Periodo de Meca
570-622
La
emigración a Etiopía
Muy
débil aún para defender a sus discípulos, el Rasûl Muhammad (s.a.s.) aconsejó
a algunos de sus compañeros emigrar a Etiopía (también llamada Abisinia,
al-Hábasha en árabe), donde
el Naÿashi (el Negus, título de los soberanos etíopes cristianos) era un buen rey
que no oprimía a nadie en su país. El Naÿashi les brindó una buena acogida.
Ya’far ibn Abi Talib, primo del Rasûl (s.a.s.) y hermano de ‘Ali, llegó a
ese país africano con un primer grupo de musulmanes.
Con el fin de detener esas emigraciones y cortar el paso a los
partidarios del Rasûl Muhammad (s.a.s.), los quraishíes enviaron una embajada
al Naÿashi, reclamando la extradición de los emigrados. Pero el rey se sentía
inclinado a favor de los musulmanes. Escuchó con admiración lo que Ya’far le
contaba de Rasûlullâh (s.a.s.) así como sus enseñanzas, y le pidió que le
dijera lo que transmitía acerca de Jesús y de María. Ya’far le explicó que
para los musulmanes Jesús (a.s.) era uno de los grandes profetas de la
humanidad y que María era tenida en gran estima y le recitó pasajes coránicos
en los que el Libro de Allah describe el alto rango de Jesús y de su madre María.
La belleza del texto hizo que el Naÿashi derramara lágrimas de emoción. Los
sacerdotes cristianos presentes exclamaron: “Esas palabras emanan de la misma fuente de las que brotaron las de Jesús”.

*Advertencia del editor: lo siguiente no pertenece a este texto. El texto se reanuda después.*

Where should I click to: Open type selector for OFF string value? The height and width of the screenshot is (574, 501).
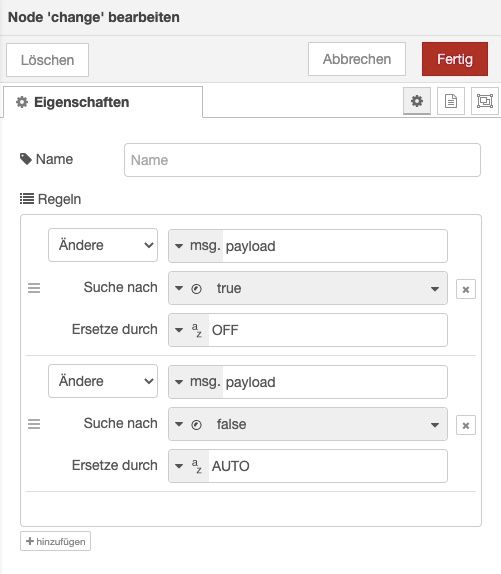point(189,330)
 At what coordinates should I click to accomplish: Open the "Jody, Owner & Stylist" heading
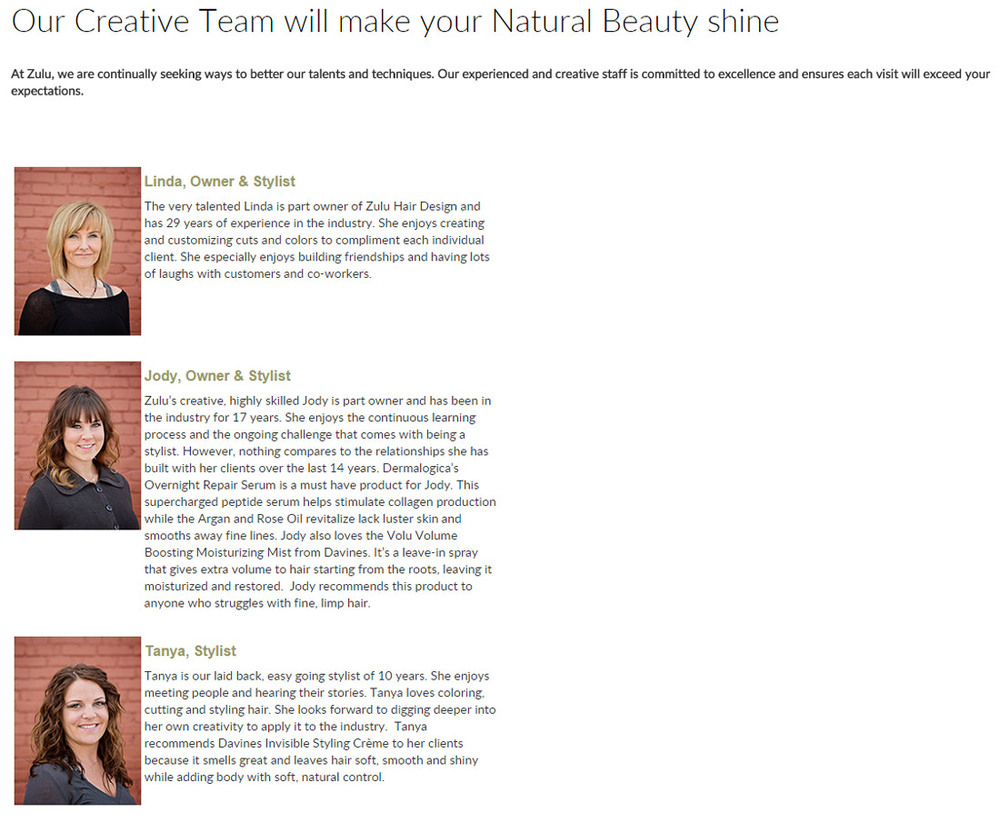point(217,376)
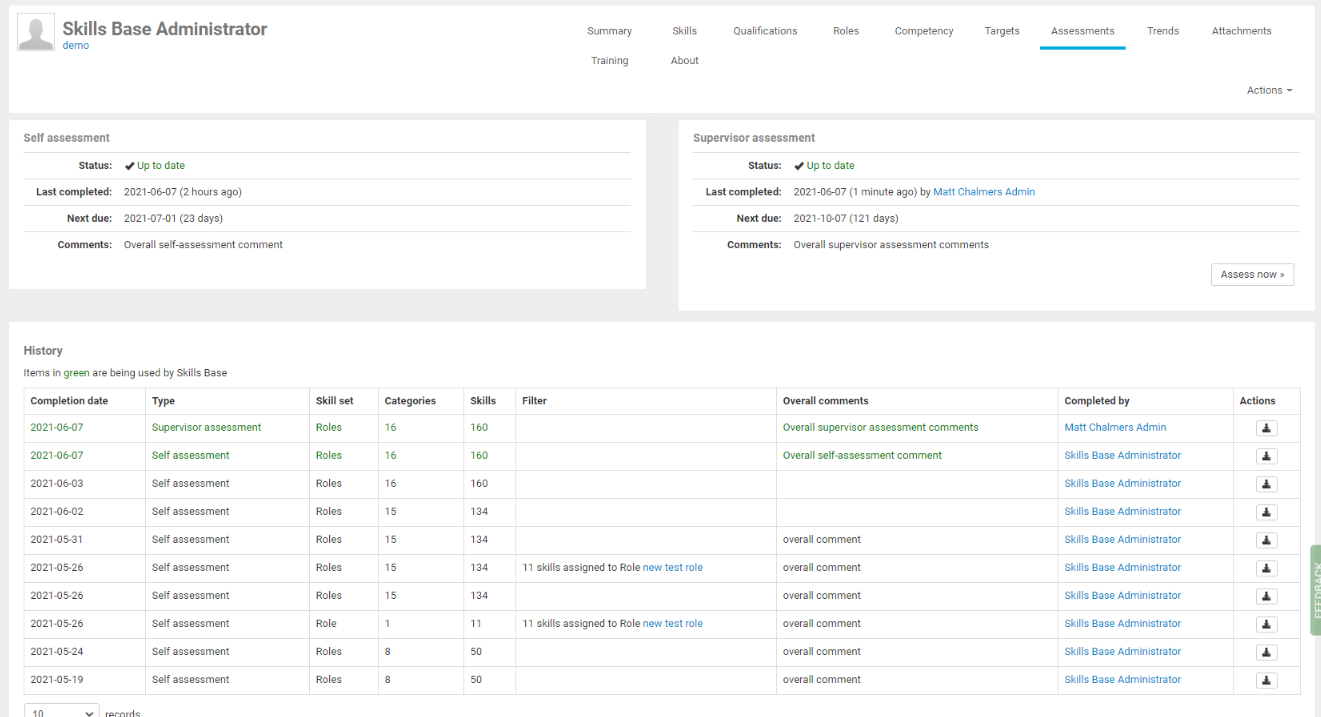Go to the Qualifications tab
Screen dimensions: 1321x717
764,31
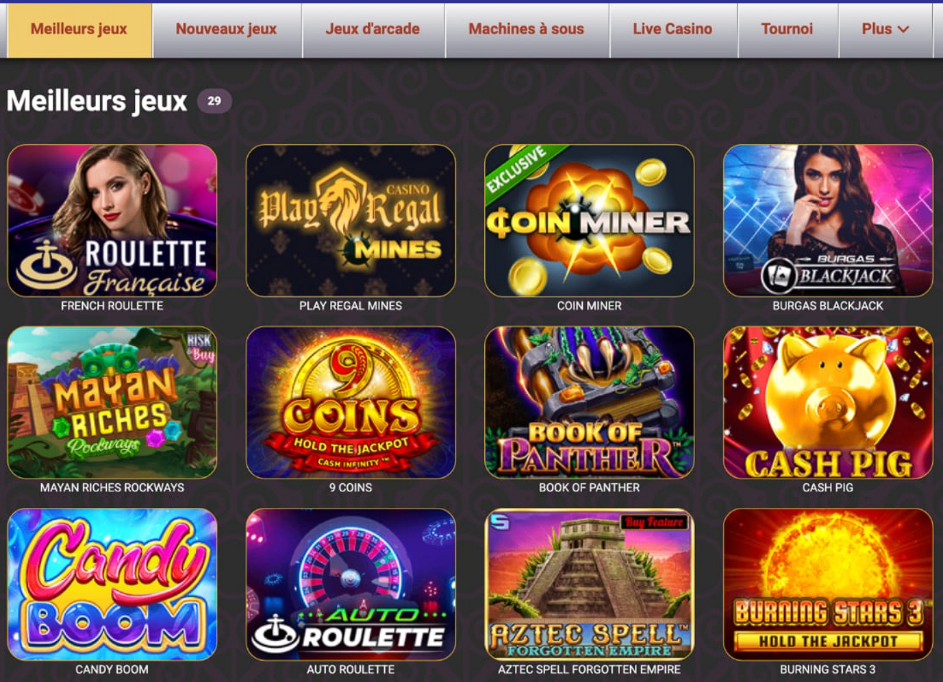
Task: Open the Machines à sous tab
Action: (527, 29)
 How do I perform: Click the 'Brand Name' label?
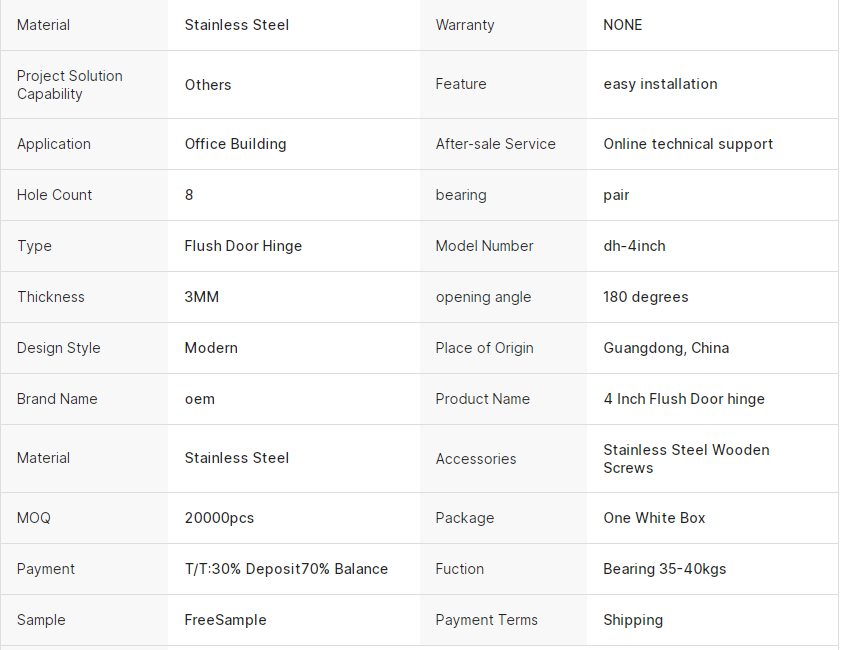pos(57,399)
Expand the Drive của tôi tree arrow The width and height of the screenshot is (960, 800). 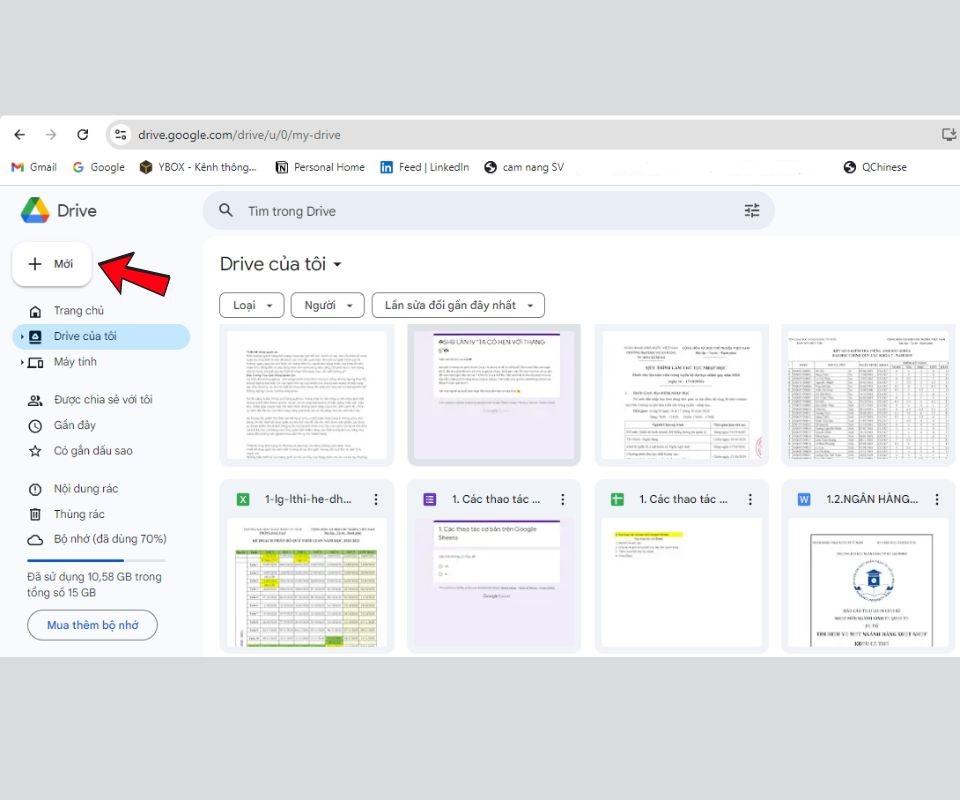22,337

El Naÿashi trazó con su bastón una línea en la tierra y le dijo a
Ya’far: “Lo que nos separa es más
estrecho que esta línea” y ordenó a los embajadores quraishíes volver a
su país.
Esta emigración a Etiopía demuestra que la actitud del Rasûl Muhammad
(s.a.s.) ante los acontecimientos no era la de la no-acción. Él nunca fue
fatalista. Efectivamente, renunció a las ventajosas ofertas que le hicieron los
quraishíes y soportó la persecución y el bloqueo del que fueron objeto él y
sus seguidores, pero esto no quiere decir que fuera pasivo. Al contrario,
Muhammad (s.a.s.) era irreductible, que es muy distinto. No hizo concesiones, es
cierto, pero no preconizaba ningún tipo de suicidio. Firme en sus convicciones,
no dudó en buscar consolidar su comunidad sin traicionarla. El Islam (que es
presentir la Voluntad
de Allah rigiéndolo todo, y entregarse en ese Querer que gobierna la
existencia) guiaba sus decisiones en todo momento. El principio de emigración
(Hiÿra) fue instituido para salvaguardar la firmeza y solidez del
Islam. La emigración no fue concebida como una huida de la opresión o la búsqueda
de un lugar tranquilo y confortable, sino un cambio en espera de la victoria.
La emigración a Etiopía de un grupo de musulmanes tenía la intención de relajar la situación en Makka, crear el desconcierto en la ciudad y tantear las posibilidades de asentar el Islam en otro lugar. No obstante, el Rasûl Muhammad (s.a.s.) siguió buscando un lugar más conveniente.